The Russian government's official newspaper highlights the positives of being the world's 4th-worst performing economy
Despite bleak economic forecasts for the year ahead, Russia's official newspaper of record, Rossiyskaya Gazeta, has found a silver lining in a new article titled “Naming the Pluses of Adding the Russian Federation to the List of Worst-Performing Economies.”
Yes, the Russian economy will experience hard times in 2016. Bloomberg rated Russia fourth from last in terms of performance among 93 other world economies. Russia's economy is expected to contract by 0.5 percent this year.
But Greece, Brazil, Venezuela, and Ecuador will likely fare even worse.
Vice rector for the Academy of Labor and Social Relations Alexander Safonov agrees with Bloomberg's forecast for Russia. Not only does he agree, but he is eager to point out that there are potential opportunities for the Russian economy, because it is still highly export-oriented and focused on commodities.
Take into account that oil prices are forecast to remain low, Safonov argues, and there is no need to wait for economic growth. Additionally, Russia does not presently have much access to foreign investment, and attaining funds within the country is difficult. So consumer demand will continue to decline, hurting a range of manufacturers, says Safonov.
But even these economic setbacks could in fact be a boon in the long run, Safonov believes.
“Growth in the value of foreign currencies will force companies to seek out Russian producers and suppliers.

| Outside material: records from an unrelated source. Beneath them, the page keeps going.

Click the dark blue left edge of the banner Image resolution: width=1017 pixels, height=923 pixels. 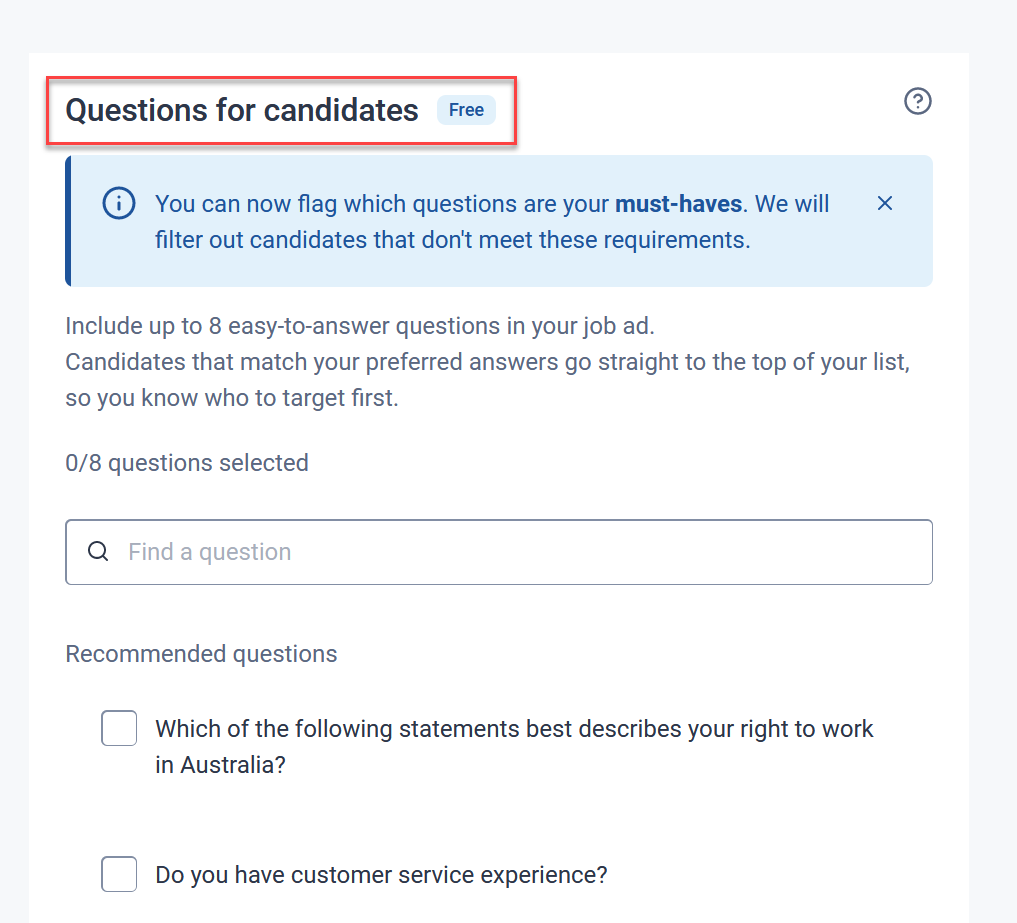pyautogui.click(x=68, y=221)
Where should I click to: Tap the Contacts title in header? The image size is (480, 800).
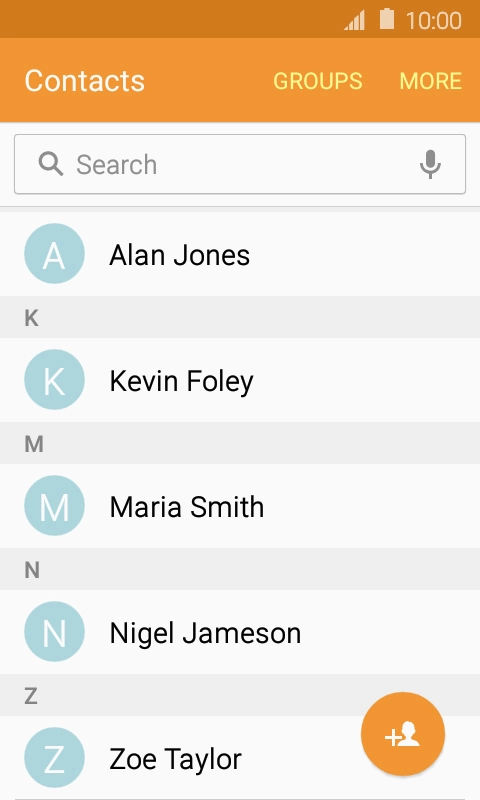85,81
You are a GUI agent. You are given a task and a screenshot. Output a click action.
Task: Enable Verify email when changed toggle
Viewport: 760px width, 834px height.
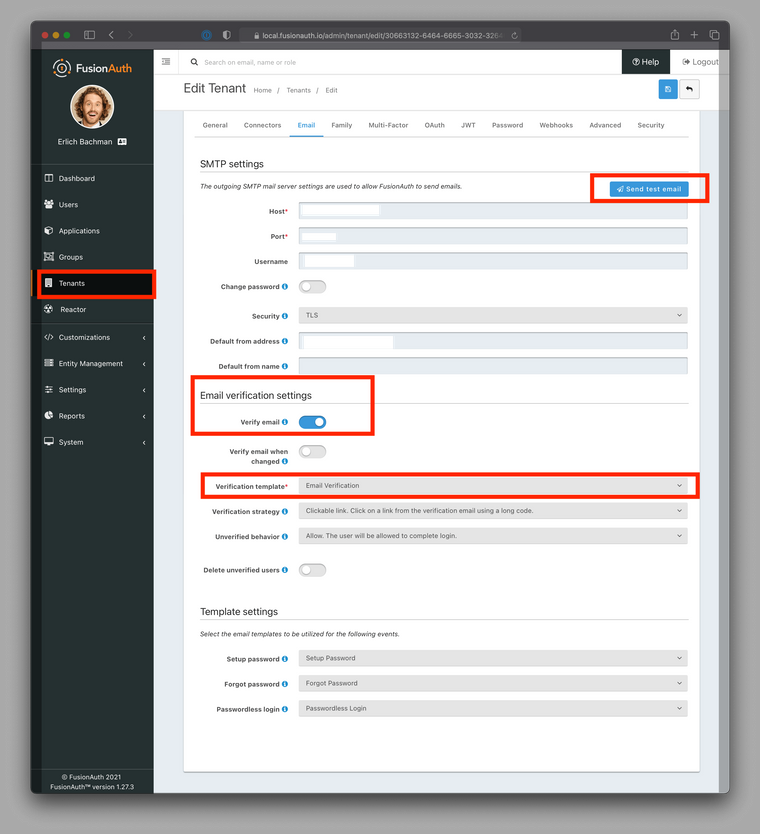coord(312,452)
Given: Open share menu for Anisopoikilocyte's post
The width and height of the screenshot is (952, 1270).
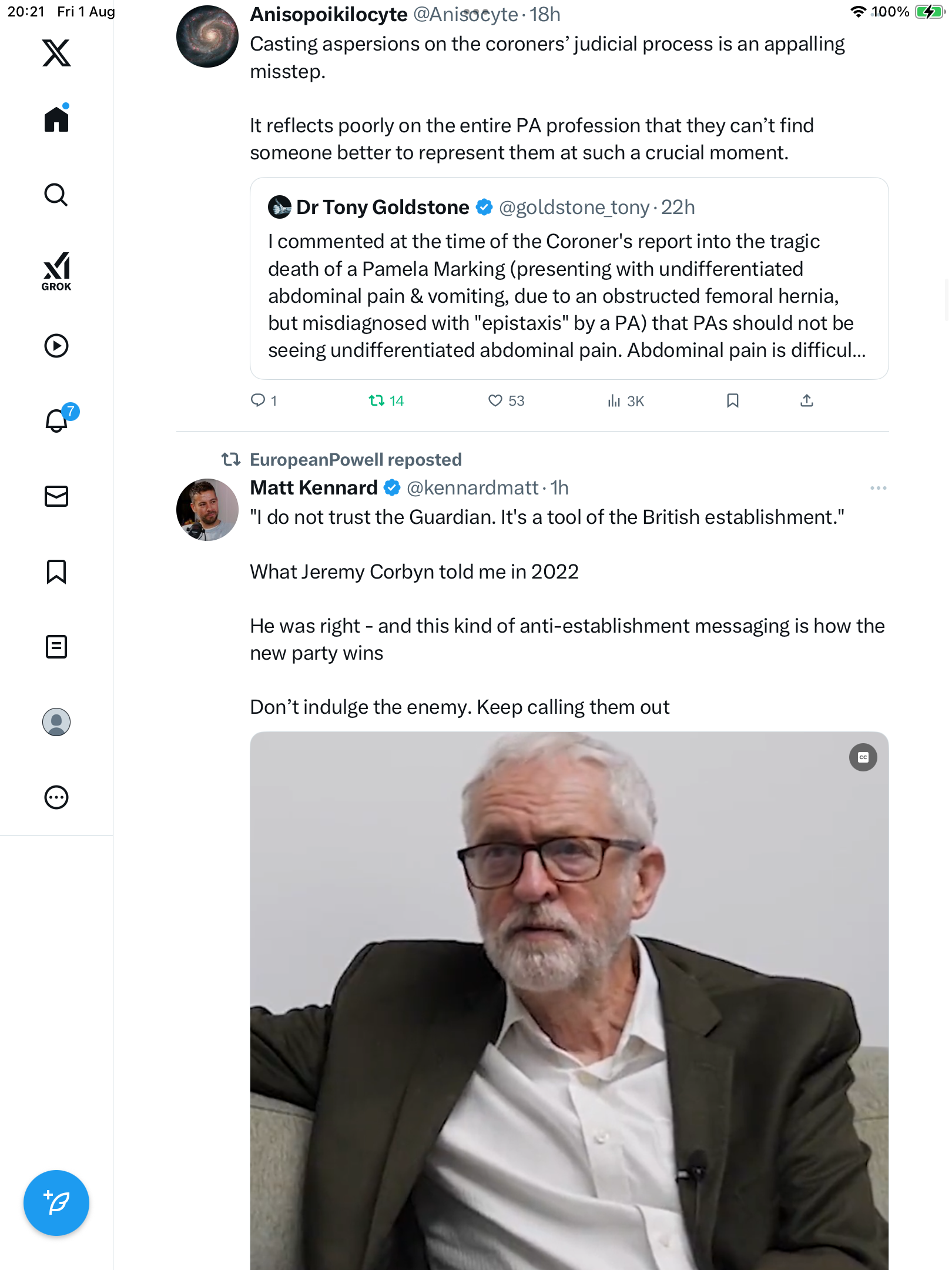Looking at the screenshot, I should click(x=807, y=401).
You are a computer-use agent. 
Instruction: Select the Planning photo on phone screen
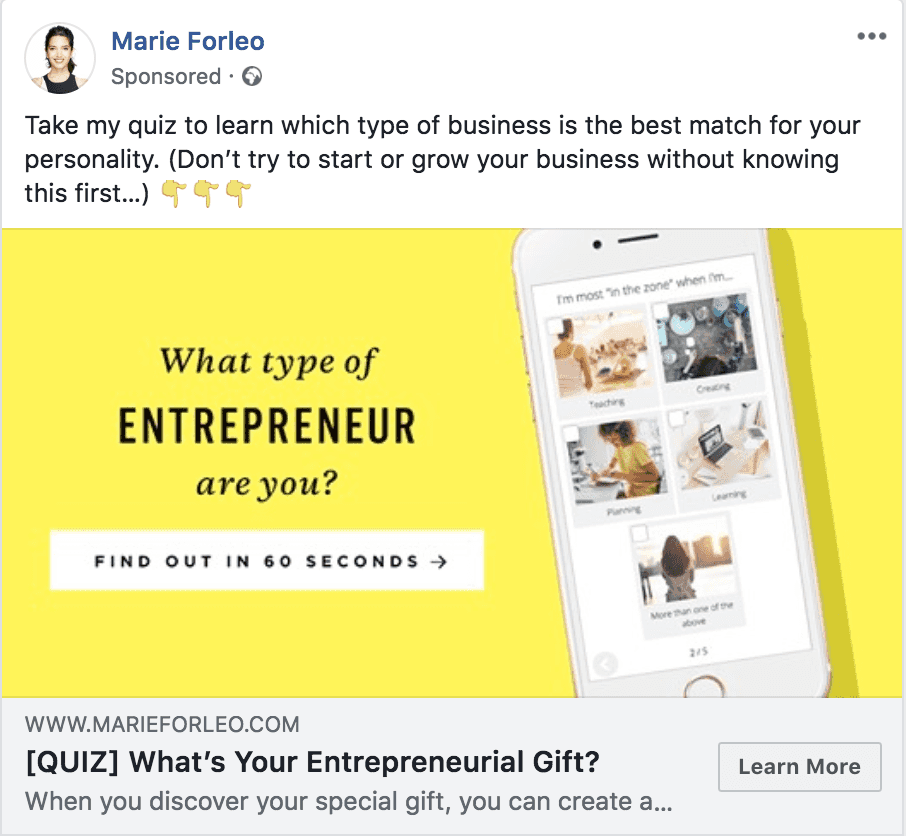pyautogui.click(x=617, y=460)
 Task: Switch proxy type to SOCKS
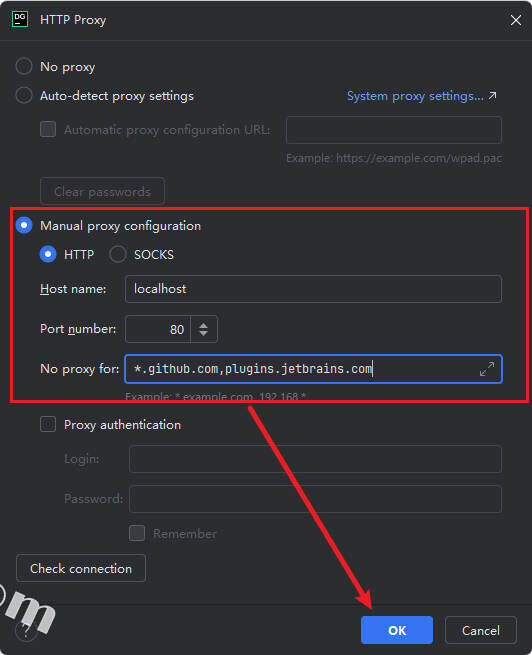click(x=117, y=254)
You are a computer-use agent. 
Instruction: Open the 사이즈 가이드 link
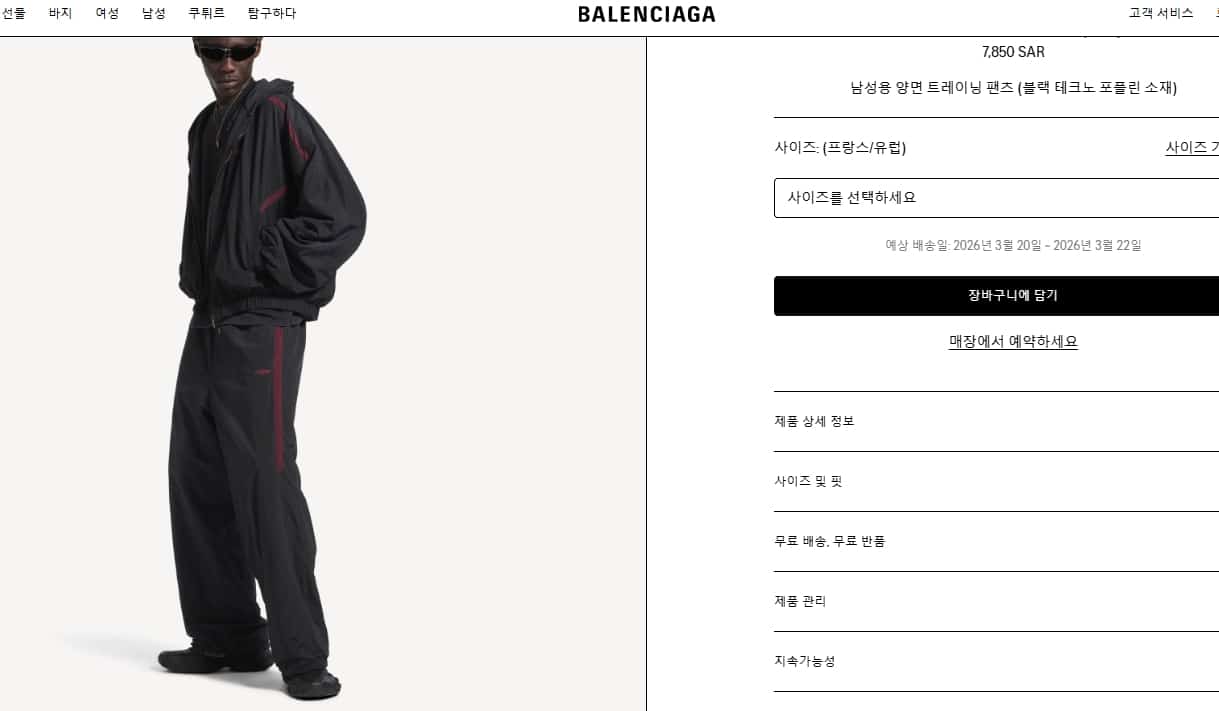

Demand for local mechanical engineering and manufacturing will grow, for instance, and that area of the economy will begin develop intensively,” the vice rector argues. Moreover, this year the government is putting a series of state enterprises up for sale. This means work efficiency at these enterprises is likely to increase after they're transferred to private hands.
In other uplifting news, reports Rossiyskaya Gazeta, Russia's economy is rising in the rankings. Last year it was third from the bottom, not fourth.